Olive oil cooking spray
1/4 cup vegan butter
2 medium onions, chopped
2 1/2 cups soy milk
3 cups vegetable broth
2 cups frozen or fresh broccoli, finely chopped
1/4 teaspoon salt
1/4 teaspoon black pepper
1 teaspoon garlic, power
2 cups vegan cheddar cheese, shredded
1 cup vegan mozzarella cheese shreddeded
Grease slow cooker generously by spraying with cooking spray. In a large frying pan on medium heat, sauté onions in butter for 5 minutes, stirring occasionally. Stir in flour, stirring constantly, until it completely covers onions and begins to slightly brown. Slowly stir in 1 1/2 cups of soy milk until mixture is thick, then carefully pour into a slow cooker or soup cooker. Add vegetables broth, broccoli, salt, pepper and garlic powder to slow cooker and mix.
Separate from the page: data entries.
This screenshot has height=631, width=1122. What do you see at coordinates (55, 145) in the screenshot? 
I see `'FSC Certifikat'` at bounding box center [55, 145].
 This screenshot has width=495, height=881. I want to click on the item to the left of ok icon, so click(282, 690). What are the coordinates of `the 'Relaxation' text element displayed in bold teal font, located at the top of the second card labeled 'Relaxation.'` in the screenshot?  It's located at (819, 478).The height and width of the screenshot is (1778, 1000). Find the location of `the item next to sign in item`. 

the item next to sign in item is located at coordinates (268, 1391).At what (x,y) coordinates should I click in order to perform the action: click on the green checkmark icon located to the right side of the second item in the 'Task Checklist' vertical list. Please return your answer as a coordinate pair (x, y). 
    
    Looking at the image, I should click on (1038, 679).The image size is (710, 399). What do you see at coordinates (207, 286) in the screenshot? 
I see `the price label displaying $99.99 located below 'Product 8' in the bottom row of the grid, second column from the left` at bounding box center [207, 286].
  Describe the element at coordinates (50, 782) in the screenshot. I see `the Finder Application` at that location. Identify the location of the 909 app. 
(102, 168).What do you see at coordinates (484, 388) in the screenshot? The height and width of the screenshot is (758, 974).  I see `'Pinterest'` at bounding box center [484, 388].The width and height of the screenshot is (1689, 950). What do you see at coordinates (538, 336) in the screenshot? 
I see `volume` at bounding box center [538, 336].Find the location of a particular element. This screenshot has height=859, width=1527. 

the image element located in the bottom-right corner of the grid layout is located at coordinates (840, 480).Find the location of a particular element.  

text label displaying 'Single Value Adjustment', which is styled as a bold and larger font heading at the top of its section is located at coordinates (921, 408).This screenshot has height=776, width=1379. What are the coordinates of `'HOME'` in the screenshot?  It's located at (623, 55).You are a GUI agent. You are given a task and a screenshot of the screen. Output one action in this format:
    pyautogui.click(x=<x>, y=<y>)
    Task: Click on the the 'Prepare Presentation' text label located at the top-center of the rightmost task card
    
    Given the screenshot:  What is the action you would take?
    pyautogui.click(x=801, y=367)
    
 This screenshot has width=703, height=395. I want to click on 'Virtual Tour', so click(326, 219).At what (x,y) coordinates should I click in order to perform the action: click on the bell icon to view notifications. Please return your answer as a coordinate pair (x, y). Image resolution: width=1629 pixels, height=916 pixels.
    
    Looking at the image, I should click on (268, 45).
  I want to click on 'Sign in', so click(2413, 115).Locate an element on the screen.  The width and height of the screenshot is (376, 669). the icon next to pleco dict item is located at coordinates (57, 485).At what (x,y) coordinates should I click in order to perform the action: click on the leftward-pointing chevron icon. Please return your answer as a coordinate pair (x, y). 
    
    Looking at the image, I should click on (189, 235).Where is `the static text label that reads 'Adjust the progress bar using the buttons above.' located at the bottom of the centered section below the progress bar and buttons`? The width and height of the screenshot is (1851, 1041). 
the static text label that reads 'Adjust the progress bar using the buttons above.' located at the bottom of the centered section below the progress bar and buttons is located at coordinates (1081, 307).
Cook on high heat setting for 3-4 hours or until broccoli is tender; soup should be bubbly. Finally, add cheeses and stir until they are thoroughly melted. If needed, season with additional salt and pepper to taste. If you’d like an even creamier and smoother soup, you can blend with an immersion blender or with a blender in batches, to all or some of the soup. Or just with a soup cooker especially if the broccoli is blended and you enjoy having a nice creamy soup with no bits. Depending on your taste and choice of how you like your soup. And serve with a crusty roll.